Bill Way – President and Chief Operating Officer
We're sharing this knowledge across the whole company. The work started actually in Northeast Pennsylvania in
earnest, looking and trying to optimize landing zones. Then, we began, once we figured that out, we began then
loading up with sand. They have gotten to a 2,000-pound per foot sand loading and they're going to test it a bit
higher.
We moved some of those very people to West Virginia and immediately leapfrogged the time to learn and began
2,000, to as much as 2,500 pounds of sand per foot, same concept around figuring out where the optimum
landing zone was. We had a number of wells that were already drilled that we could theoretically re-steer and try
to figure out what might have happened with those. The timing zone with technology changing and these new
rigs that we have and the adaptation that rotary steerable and some other tools to help steer our wells, we were
able to stay in zone virtually 100% of the time in a very narrow window that when you do all of these three things,
and we haven't quite figured out which one's the largest contributor because they all are doing that, we're seeing
that the application to add to that learning is down there as well.
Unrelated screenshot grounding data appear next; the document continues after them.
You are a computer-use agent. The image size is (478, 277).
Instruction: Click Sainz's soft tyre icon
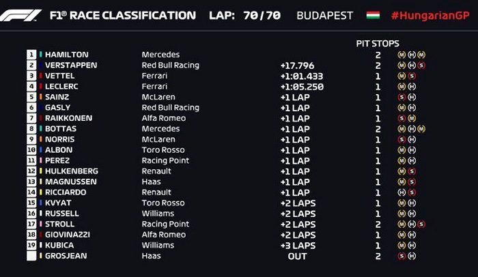pos(402,97)
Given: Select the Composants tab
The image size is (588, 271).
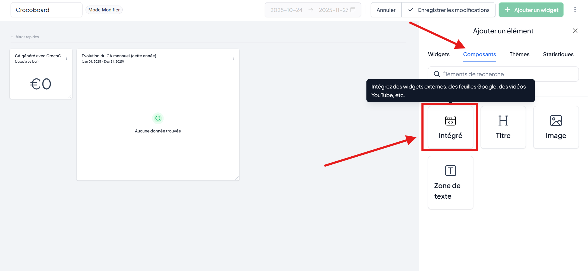Looking at the screenshot, I should pos(479,54).
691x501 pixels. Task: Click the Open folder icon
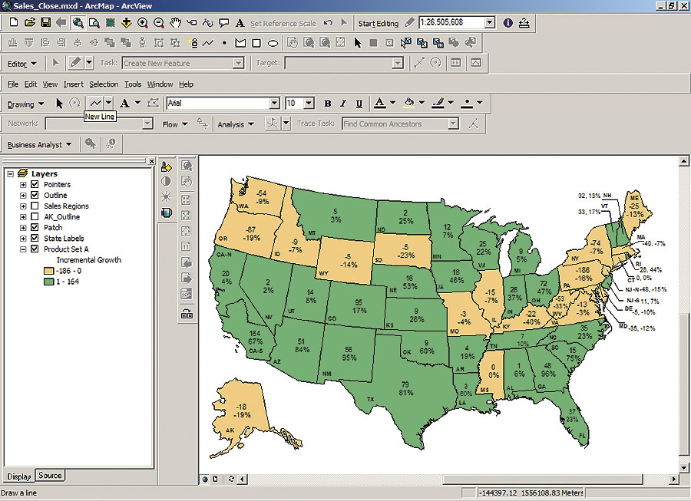click(29, 23)
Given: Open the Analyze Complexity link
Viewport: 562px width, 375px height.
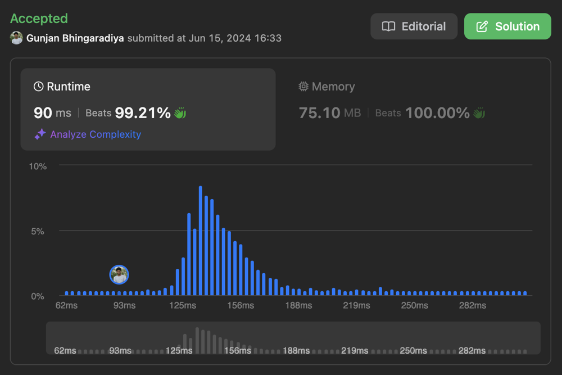Looking at the screenshot, I should point(96,134).
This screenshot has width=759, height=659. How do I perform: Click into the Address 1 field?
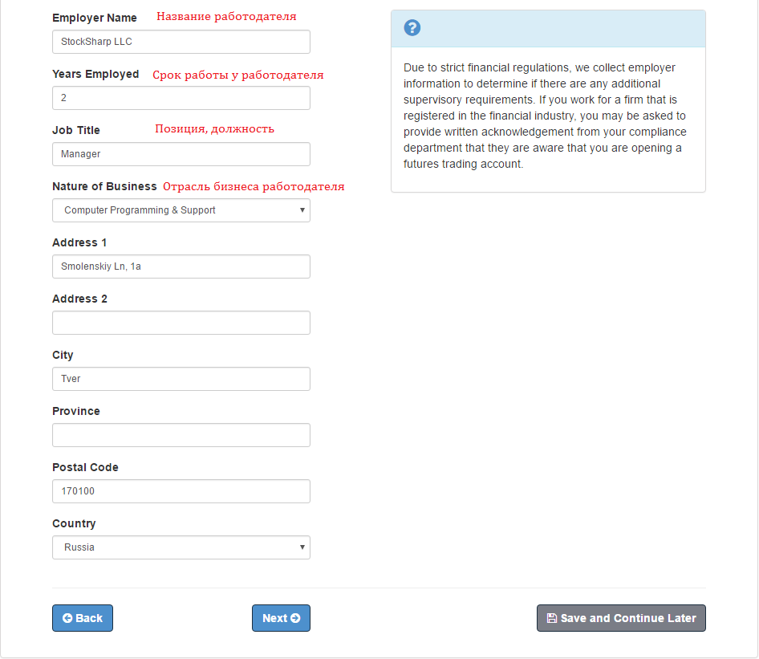pyautogui.click(x=181, y=266)
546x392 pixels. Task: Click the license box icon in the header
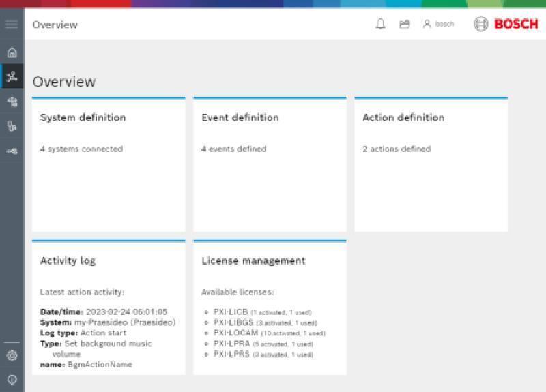[x=404, y=24]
In fact, some of our future wells will test sand
loading even higher than we have done so far.
And then you can take that very learning and take it to the Fayetteville, and just over the last year we have
doubled the sand concentration, we have improved steering and staying in zone as a metric and looked at landing
zones and those wells also have had some benefit from that. It's a little earlier to tell in there because we have
been doing some modified flowbacks and that sort of thing, but it's really a key for us to network and share these
learnings across the area. So we think that with the exception of liquid rich gas which has some different
characteristics potentially on stage spacing, these techniques are transferable across our divisions.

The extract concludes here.